→ **REQUIRED WORK**: Reproduce the entries below character for character.

→ **SUPPLIED INFORMATION**:

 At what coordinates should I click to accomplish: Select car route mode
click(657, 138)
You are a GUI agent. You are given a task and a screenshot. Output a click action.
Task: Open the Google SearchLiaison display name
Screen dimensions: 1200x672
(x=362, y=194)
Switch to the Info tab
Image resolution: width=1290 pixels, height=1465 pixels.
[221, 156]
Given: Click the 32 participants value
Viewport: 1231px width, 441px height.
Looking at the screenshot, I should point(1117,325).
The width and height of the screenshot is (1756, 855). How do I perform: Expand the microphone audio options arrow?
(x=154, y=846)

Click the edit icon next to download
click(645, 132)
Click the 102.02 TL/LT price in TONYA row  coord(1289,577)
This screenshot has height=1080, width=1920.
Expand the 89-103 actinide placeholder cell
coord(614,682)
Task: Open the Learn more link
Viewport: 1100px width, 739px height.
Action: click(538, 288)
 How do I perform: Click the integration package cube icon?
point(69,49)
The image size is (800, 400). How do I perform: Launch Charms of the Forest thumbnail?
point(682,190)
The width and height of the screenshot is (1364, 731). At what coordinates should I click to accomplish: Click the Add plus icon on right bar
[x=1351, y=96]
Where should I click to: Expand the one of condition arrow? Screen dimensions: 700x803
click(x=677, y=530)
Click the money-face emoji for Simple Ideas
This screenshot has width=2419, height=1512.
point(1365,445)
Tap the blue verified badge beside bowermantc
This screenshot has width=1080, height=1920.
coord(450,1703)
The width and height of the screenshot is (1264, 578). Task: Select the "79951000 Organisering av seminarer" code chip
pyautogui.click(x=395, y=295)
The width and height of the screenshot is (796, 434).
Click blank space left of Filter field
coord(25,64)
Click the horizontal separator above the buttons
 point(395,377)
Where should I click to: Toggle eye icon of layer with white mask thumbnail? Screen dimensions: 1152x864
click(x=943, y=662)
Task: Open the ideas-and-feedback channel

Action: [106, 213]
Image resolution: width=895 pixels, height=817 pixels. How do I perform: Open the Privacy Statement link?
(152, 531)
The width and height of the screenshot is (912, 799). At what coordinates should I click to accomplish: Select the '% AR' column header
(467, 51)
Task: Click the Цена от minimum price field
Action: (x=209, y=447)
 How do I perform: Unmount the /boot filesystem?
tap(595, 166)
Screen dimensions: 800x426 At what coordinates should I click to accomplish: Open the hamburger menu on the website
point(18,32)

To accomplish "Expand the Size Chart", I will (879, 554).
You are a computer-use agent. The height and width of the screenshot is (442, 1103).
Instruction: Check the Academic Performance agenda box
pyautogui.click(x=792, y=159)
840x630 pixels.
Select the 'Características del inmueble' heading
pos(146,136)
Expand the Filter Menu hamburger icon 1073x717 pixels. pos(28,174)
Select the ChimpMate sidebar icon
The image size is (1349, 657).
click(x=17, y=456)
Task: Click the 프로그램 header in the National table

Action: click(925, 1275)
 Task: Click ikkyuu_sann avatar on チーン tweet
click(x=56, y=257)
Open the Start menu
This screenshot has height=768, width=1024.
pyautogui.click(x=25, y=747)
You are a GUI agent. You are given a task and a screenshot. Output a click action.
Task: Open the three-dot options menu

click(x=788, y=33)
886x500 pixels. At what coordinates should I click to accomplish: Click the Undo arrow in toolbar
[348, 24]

→ **SOLVED EXERCISE**:
 At what coordinates should I click to accomplish: Select car route mode
click(657, 138)
You are a GUI agent. You are given a task and a screenshot. Output a click action.
Task: Open the Google SearchLiaison display name
Screen dimensions: 1200x672
(x=362, y=194)
Switch to the Info tab
Image resolution: width=1290 pixels, height=1465 pixels.
[221, 156]
Given: Click the 32 participants value
Viewport: 1231px width, 441px height.
Looking at the screenshot, I should point(1117,325).
The width and height of the screenshot is (1756, 855). How do I perform: Expand the microphone audio options arrow?
(x=154, y=846)

Click the edit icon next to download
click(645, 132)
Click the 102.02 TL/LT price in TONYA row  coord(1289,577)
This screenshot has height=1080, width=1920.
Expand the 89-103 actinide placeholder cell
coord(614,682)
Task: Open the Learn more link
Viewport: 1100px width, 739px height.
Action: click(538, 288)
 How do I perform: Click the integration package cube icon?
point(69,49)
The image size is (800, 400). How do I perform: Launch Charms of the Forest thumbnail?
point(682,190)
The width and height of the screenshot is (1364, 731). At what coordinates should I click to accomplish: Click the Add plus icon on right bar
[x=1351, y=96]
Where should I click to: Expand the one of condition arrow? Screen dimensions: 700x803
click(x=677, y=530)
Click the money-face emoji for Simple Ideas
This screenshot has width=2419, height=1512.
point(1365,445)
Tap the blue verified badge beside bowermantc
This screenshot has width=1080, height=1920.
coord(450,1703)
The width and height of the screenshot is (1264, 578). Task: Select the "79951000 Organisering av seminarer" code chip
pyautogui.click(x=395, y=295)
The width and height of the screenshot is (796, 434).
Click blank space left of Filter field
coord(25,64)
Click the horizontal separator above the buttons
 point(395,377)
Where should I click to: Toggle eye icon of layer with white mask thumbnail? Screen dimensions: 1152x864
click(x=943, y=662)
Task: Open the ideas-and-feedback channel

Action: [106, 213]
Image resolution: width=895 pixels, height=817 pixels. How do I perform: Open the Privacy Statement link?
(152, 531)
The width and height of the screenshot is (912, 799). At what coordinates should I click to accomplish: Select the '% AR' column header
(467, 51)
Task: Click the Цена от minimum price field
Action: (x=209, y=447)
 How do I perform: Unmount the /boot filesystem?
tap(595, 166)
Screen dimensions: 800x426 At what coordinates should I click to accomplish: Open the hamburger menu on the website
point(18,32)

To accomplish "Expand the Size Chart", I will (879, 554).
You are a computer-use agent. The height and width of the screenshot is (442, 1103).
Instruction: Check the Academic Performance agenda box
pyautogui.click(x=792, y=159)
840x630 pixels.
Select the 'Características del inmueble' heading
pos(146,136)
Expand the Filter Menu hamburger icon 1073x717 pixels. pos(28,174)
Select the ChimpMate sidebar icon
The image size is (1349, 657).
click(x=17, y=456)
Task: Click the 프로그램 header in the National table

Action: click(925, 1275)
 Task: Click ikkyuu_sann avatar on チーン tweet
click(x=56, y=257)
Open the Start menu
This screenshot has height=768, width=1024.
pyautogui.click(x=25, y=747)
You are a GUI agent. You are given a task and a screenshot. Output a click action.
Task: Open the three-dot options menu

click(x=788, y=33)
886x500 pixels. At what coordinates should I click to accomplish: Click the Undo arrow in toolbar
[348, 24]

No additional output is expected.